Holy Days & Sabbath

On the seventh Day, God decided to relieve the monotony and created Sabbath.

Have you read the studies where if there are no special or memorable days, time goes quickly? And humans remember less? Because human brains are not wired to do the same thing everyday.

How strange is that, if I were designing a creature, I would design it to do the same thing all the time.

And although we prefer a structure and not changing, in reality we do not thrive in this environment.

As evidenced by quarantine: where many are working without stopping and many are stopping without working.

So God created a different kind of day, a memorable day, a holy day.

When I’m stuck, and things seem overwhelming, sometimes I declare a random holiday, to help to bide the time. I will stop everything and turn my focus to crafts or baking or reading a (gasp) new book.

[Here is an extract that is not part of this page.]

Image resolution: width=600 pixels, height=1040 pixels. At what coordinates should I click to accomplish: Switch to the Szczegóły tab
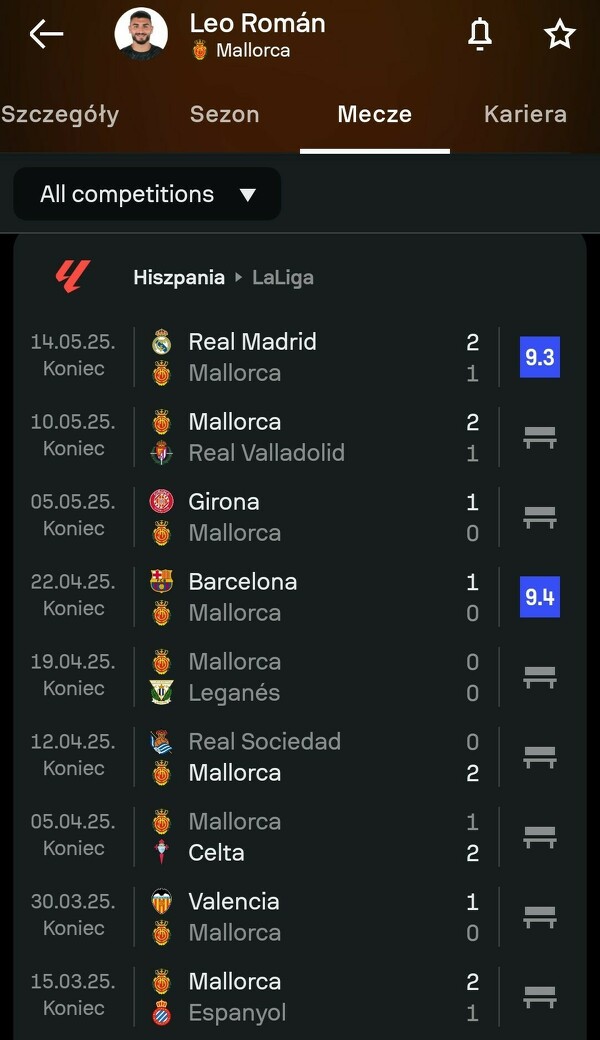coord(60,114)
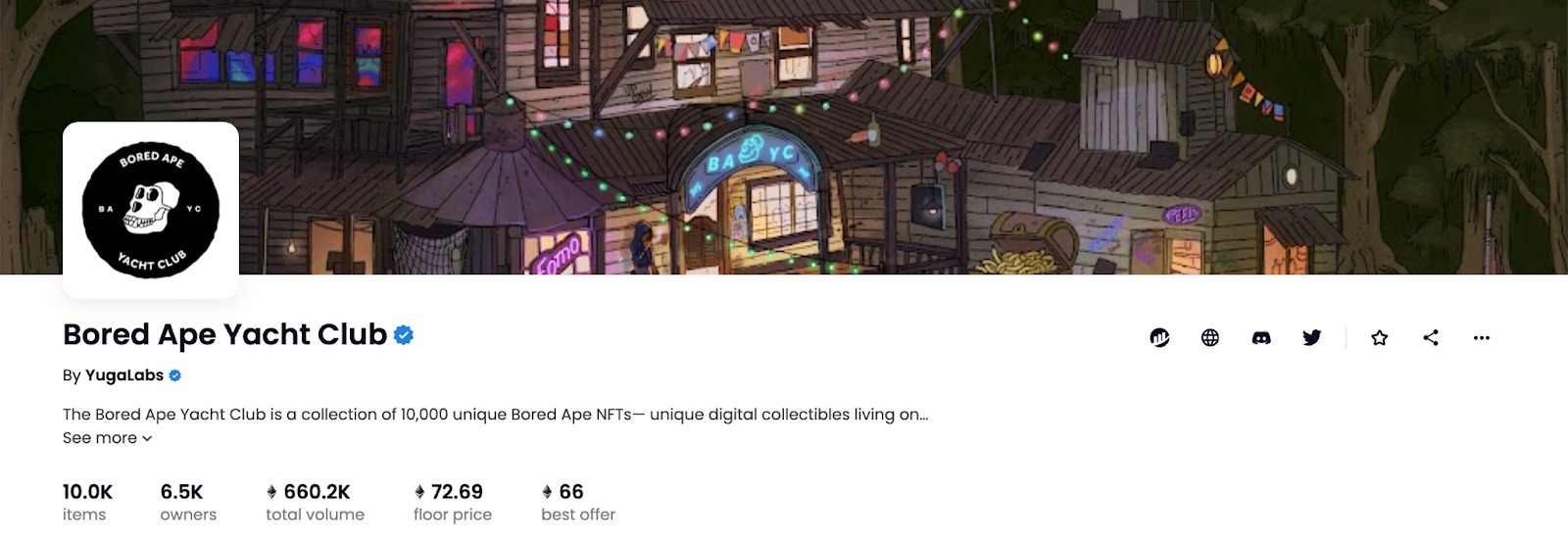Viewport: 1568px width, 546px height.
Task: Open the Discord server icon
Action: [1261, 338]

My mom has been marking the silly holidays (Bugs Bunny Day, Hoagie Day, Missing Sock Day), and it has been brightening our otherwise monotonous time.

In Middle Ages the church acted as Union insofar as they declared many, many holidays to give people appropriate rest. 12 days at Christmas, every Sunday and 7 weeks after Easter, plus weddings and funerals. They sometimes would have as much as a half a year off.

The creation of Holy Days and Holy Times is part of who God is, it’s a part of who we are. How are we blessing the ordinary days? What makes things Holy today?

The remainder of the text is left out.